Jefferson Beauregard Sessions III, America’s most racist Keebler elf, appeared to eat some humble pie yesterday after backing off the Department of Justice’s ongoing threats to strip money from sanctuary cities. The Huffington Post reported that the DOJ capitulation was “admitting what legal experts have said for months: In most cases, the department can’t do that.”
Attorney General Jeff Sessions released a memo explaining how the department will carry out President Donald Trump’s executive order meant to crack down on so-called “sanctuary cities,” defining them more narrowly than before.
“Sanctuary city” is a broad term, but is most often applied to jurisdictions that don’t comply with all of Immigration and Customs Enforcement’s “detainer” requests to hold individuals who would otherwise be released. Yet instead of going after any city or county that doesn’t comply with ICE’s requests, the executive order will target jurisdictions that specifically don’t comply with a law to share information with the federal government for immigration purposes.
It’s an important distinction ― nearly all jurisdictions, even those labeled sanctuary cities, say they do comply with the law to provide information. If that’s the case, Trump’s anti-sanctuary cities order is largely toothless.

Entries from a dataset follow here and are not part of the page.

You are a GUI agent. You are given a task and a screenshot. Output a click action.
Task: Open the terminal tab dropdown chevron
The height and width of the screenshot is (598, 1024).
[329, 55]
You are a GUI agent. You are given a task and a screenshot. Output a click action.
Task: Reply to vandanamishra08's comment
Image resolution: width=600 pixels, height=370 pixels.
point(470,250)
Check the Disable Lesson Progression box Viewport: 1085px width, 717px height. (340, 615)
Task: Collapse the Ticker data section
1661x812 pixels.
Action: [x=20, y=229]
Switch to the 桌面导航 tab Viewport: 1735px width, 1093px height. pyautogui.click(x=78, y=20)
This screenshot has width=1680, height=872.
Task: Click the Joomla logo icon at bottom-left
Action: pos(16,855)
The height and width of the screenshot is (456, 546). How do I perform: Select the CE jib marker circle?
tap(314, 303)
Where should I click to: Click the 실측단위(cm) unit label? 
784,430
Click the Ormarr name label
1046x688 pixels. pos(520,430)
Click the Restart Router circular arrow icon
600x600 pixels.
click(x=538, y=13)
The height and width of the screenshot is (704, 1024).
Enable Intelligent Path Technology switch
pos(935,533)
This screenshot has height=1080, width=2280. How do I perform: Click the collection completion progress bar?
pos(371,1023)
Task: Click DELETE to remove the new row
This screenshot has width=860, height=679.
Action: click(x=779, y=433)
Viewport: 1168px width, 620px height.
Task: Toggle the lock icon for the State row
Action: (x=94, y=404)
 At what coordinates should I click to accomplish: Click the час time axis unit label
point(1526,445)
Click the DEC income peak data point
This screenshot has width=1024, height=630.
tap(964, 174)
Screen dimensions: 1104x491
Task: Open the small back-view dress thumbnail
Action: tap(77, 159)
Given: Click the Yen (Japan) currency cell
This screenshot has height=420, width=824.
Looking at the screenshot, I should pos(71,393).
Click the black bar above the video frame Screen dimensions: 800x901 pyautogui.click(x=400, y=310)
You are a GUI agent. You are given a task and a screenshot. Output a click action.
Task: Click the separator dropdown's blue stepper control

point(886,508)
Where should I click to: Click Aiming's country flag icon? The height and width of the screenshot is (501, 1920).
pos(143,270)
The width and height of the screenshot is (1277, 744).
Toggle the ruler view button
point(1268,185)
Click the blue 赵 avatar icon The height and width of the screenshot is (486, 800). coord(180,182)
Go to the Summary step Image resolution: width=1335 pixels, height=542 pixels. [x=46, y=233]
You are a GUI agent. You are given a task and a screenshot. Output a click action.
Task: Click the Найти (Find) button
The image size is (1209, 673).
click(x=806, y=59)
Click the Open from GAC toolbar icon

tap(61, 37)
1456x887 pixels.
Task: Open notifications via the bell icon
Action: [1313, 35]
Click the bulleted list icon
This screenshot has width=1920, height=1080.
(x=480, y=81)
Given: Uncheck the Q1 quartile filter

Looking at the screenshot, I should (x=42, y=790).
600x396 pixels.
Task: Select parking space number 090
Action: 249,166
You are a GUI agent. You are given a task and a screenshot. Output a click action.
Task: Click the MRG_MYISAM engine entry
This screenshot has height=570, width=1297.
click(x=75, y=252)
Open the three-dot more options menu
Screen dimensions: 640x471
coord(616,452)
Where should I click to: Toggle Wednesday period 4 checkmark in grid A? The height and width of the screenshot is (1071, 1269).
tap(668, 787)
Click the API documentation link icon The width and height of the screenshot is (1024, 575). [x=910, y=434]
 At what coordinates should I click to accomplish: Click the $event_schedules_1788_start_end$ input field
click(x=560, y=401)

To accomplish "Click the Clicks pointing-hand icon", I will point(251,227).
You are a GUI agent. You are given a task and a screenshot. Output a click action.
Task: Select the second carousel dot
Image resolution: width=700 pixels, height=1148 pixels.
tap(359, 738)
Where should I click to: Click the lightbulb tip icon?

For all of the president’s rhetoric, the Trump administration is now admitting it can only take away funding under narrow circumstances, and not just because jurisdictions are declining to do what ICE asks.
But, there’s some trickery here that Sessions and Trump are trying to slide past folks, hidden in the middle of the new 1,300-page budget proposal that is also allocating billions of dollars to ramp up a deportation force and to build portions of his stupid, racist wall at the expense of the poor, disabled, and sick.
Immigrant rights group America’s Voice explains:
Today, Phil Wolgin and other policy analysts at the Center for American Progress revealed that a sneakier plan is in place: Sessions and Trump want to use the federal budget to radically change an existing immigration statute in order to make much harsher demands on how cities and counties should deal with undocumented immigrants.
It all revolves around 8 U.S.C. 1373, which is very narrow in scope. Currently, the statute merely requires jurisdictions to not prohibit officials from communicating a person’s immigration status to federal enforcement authorities. It’s a provision that just about every city, county, and state is compliant with. Trump’s budget, however, wants to drastically — and sneakily — change section 1373 to force localities to harshly police immigrants within their jurisdiction.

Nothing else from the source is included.